That is, the fusion antigen 25 is prepared by directly linking the peptides 11 and 12 having the binding property to the target substance 1 to the antigen 21, and the fusion antigen 25 and the antibody against the antigen 21 are bound by an antigen-antibody reaction. Thus, the fusion antibody 34 can be prepared. Further, a fusion antibody 35 can be prepared by using the fusion antigen 26 in which the peptides 11 and 12 and the antigen 21 are linked via the spacer 22, and by using both the fusion antigens 25 and 26, fusion can be performed. Antibody 36 can be generated.
The fusion antibodies 34 to 36 thus obtained can be bound to the target substance 1 via the peptides 11 and 12 having binding properties to the target substance 1 as shown in the figure.
FIG. 3 is an explanatory diagram of a method for producing a fusion antibody when peptides having binding properties to two types of target substances are used. That is, a fusion antigen 27 is prepared by linking a peptide 11 having a binding property to the target substance 1 and a peptide 13 having a binding property to the target substance 2 to the antigen 21 via the spacer 22; A fusion antibody 37 can be prepared by binding the fusion antigen 27 and an antibody against the antigen 21 by an antigen-antibody reaction. Further, the fusion antibody 38 can be prepared by using the fusion antigen 28 in which the peptides 11 and 13 and the antigen 21 are directly linked, and the fusion antibody 39 is prepared by using both the fusion antigens 27 and 28. be able to.
The fusion antibodies 37 to 39 thus obtained can bind to the target substance 11 via the peptide 11 having binding properties to the target substance 1 and bind to the target substance 2 as shown in the figure. It is possible to bind to the target substance 2 via the peptide 13 having the property, and two types of target substances can be recognized by one molecule.
The fusion antibody of the present invention can be used, for example, for various detection / measurement reagents, pharmaceuticals and the like.

  EXAMPLES Hereinafter, the present invention will be specifically described with reference to examples, but the present invention is not limited thereto.

(1) Preparation of peptide having binding property to target substance IgG Fc fragment (hereinafter abbreviated as hFc), which is a part of human antibody, is used as a target substance. On the other hand, peptides having binding properties were screened as follows.
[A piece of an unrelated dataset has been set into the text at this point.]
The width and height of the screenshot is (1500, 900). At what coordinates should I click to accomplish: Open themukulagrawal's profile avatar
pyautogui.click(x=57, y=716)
The target hFc is biotinylated using a trade name “sulfoNHS-LC-Biotin” (Pierce) and coated with streptavidin (trade name “Dynabeads M280 streptavidin”, manufactured by Dynal). Immobilization was performed using streptavidin binding activity. The magnetic beads were blocked by suspending them in a 2% (w / v) skim milk solution (10 mM phosphate buffer, pH 7.4) to minimize non-specific binding.
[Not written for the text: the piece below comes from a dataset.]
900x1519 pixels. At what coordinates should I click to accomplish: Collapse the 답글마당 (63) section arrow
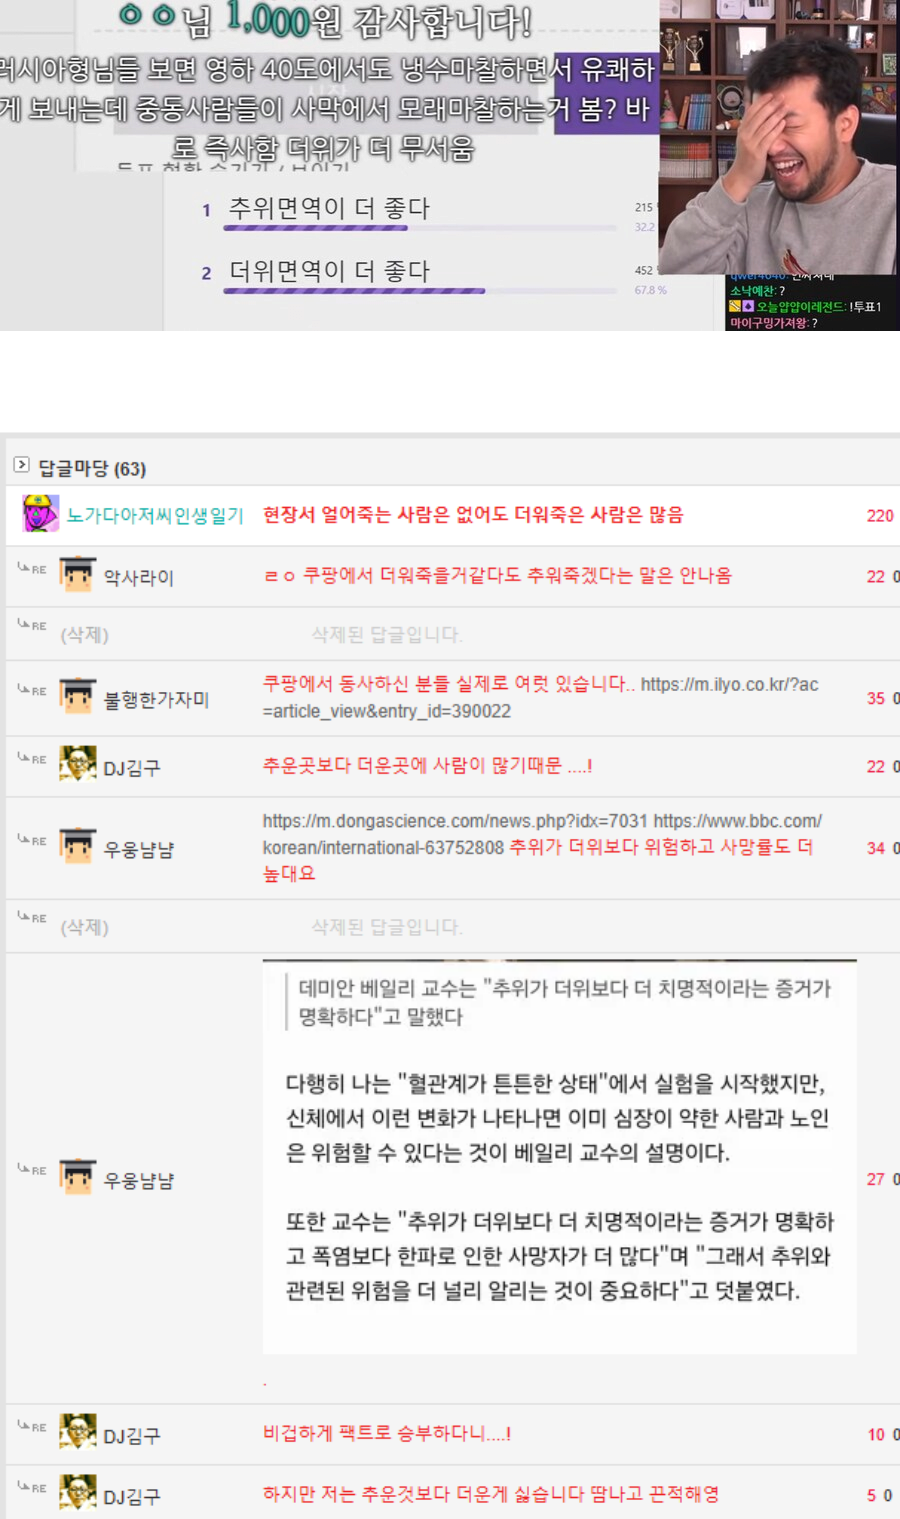[x=21, y=465]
Using this magnetic bead, the phage display method was performed according to a conventional method, and two types of peptides having binding properties to hFc shown in SEQ ID NOs: 1 and 2 were obtained. In the phage display method, a peptide library of 12 amino acids (trade name “Page Display Peptide Library Kit”, manufactured by New England Biolab) was used.
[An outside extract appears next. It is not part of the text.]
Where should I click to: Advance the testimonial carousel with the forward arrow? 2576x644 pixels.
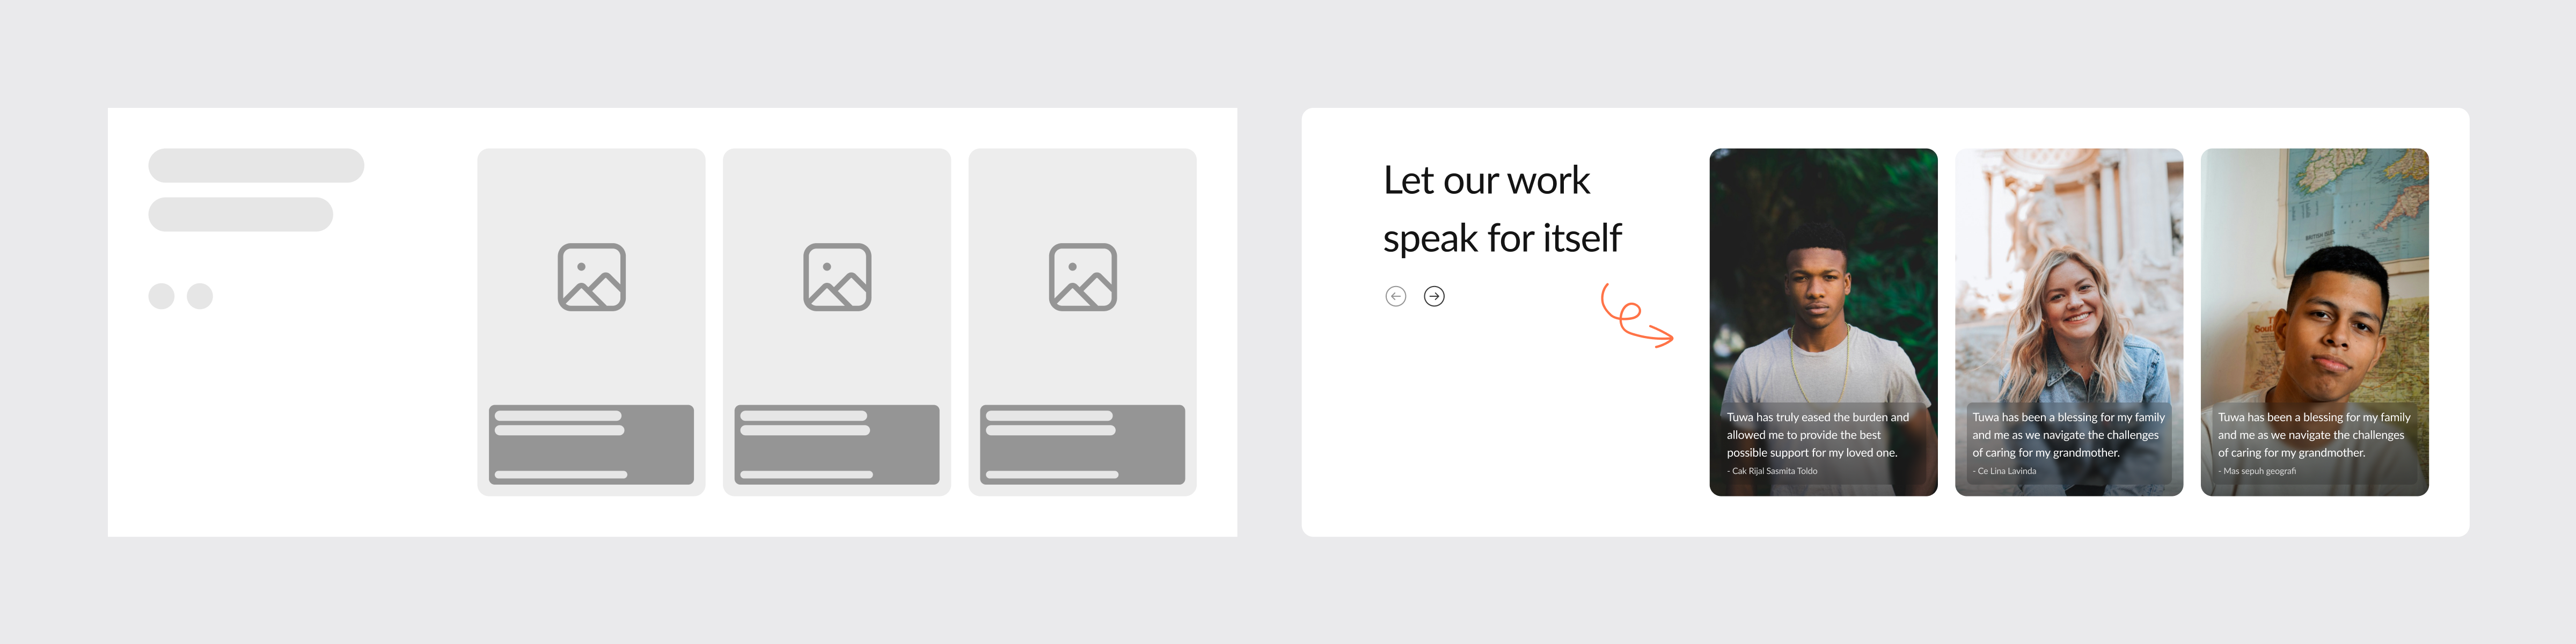coord(1434,295)
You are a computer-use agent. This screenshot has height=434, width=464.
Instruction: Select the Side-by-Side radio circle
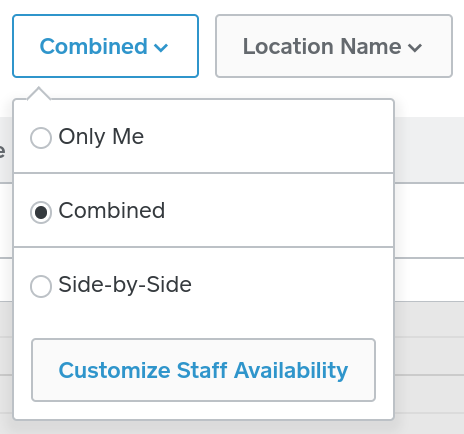(41, 286)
(2) Ligation of peptide having binding ability to hFc and antigen (His-Tag) Peptide having His-Tag (peptide in which four histidines are bonded) on the C-terminal side of the peptide shown in SEQ ID NO: 1 (Fusion antigen 1) A peptide (fusion antigen 2) in which two serines were inserted as spacers on the C-terminal side of the peptide shown in SEQ ID NO: 1 and then His-Tag was linked was synthesized according to a conventional method. Further, as a control, a peptide (fusion antigen 3) in which His-Tag is linked to the C-terminal side of the peptide shown in SEQ ID NO: 3 (a peptide that does not bind to hFc), 2 as a spacer on the C-terminal side of the peptide shown in SEQ ID NO: 3 A peptide (fusion antigen 4) in which one serine was inserted and then His-Tag was linked was synthesized.
(3) Preparation of fusion antibody A mouse antibody that binds to His-Tag (trade name “Anti-Histag Antibody”, manufactured by CN Bioscience Inc., hereinafter the same) is purchased, and this antibody and the above-mentioned fusion antigen 1 are combined with the antigen antibody. The fusion antibody 1 was prepared by binding by reaction. In the same manner, fusion antibodies 2 to 4 were prepared by binding the fusion antigens 2 to 4 to the antibody.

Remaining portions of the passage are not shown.